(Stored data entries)
┄┄┄┄┄┄┄┄┄┄┄┄┄┄┄┄┄┄┄┄

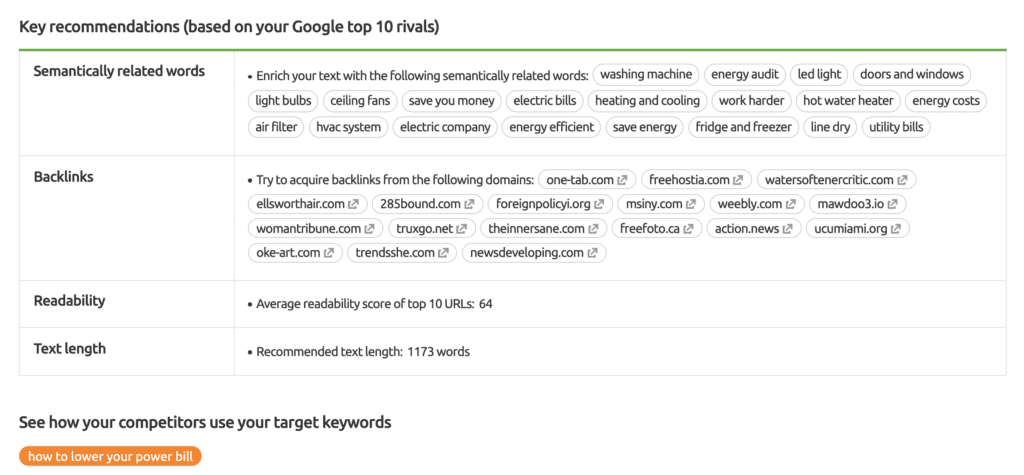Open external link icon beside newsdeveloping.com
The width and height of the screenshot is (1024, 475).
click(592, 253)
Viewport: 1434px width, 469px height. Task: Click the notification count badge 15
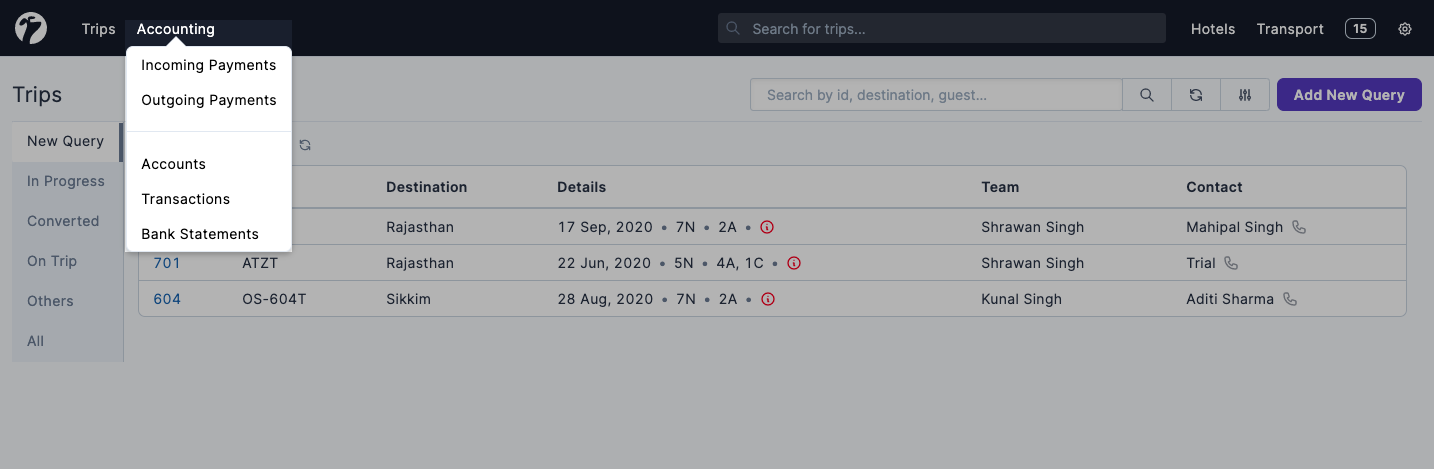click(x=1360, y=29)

┄┄┄┄┄┄┄┄┄┄┄┄┄┄┄┄┄┄┄┄

Rewrite the lines of the items above as a numbered list, skipping any blank lines and leaving the pictures out.

*FINAL ANSWER:*
1. Open external link icon beside newsdeveloping.com
2. The width and height of the screenshot is (1024, 475).
3. click(592, 253)
4. Viewport: 1434px width, 469px height. Task: Click the notification count badge 15
5. click(x=1360, y=29)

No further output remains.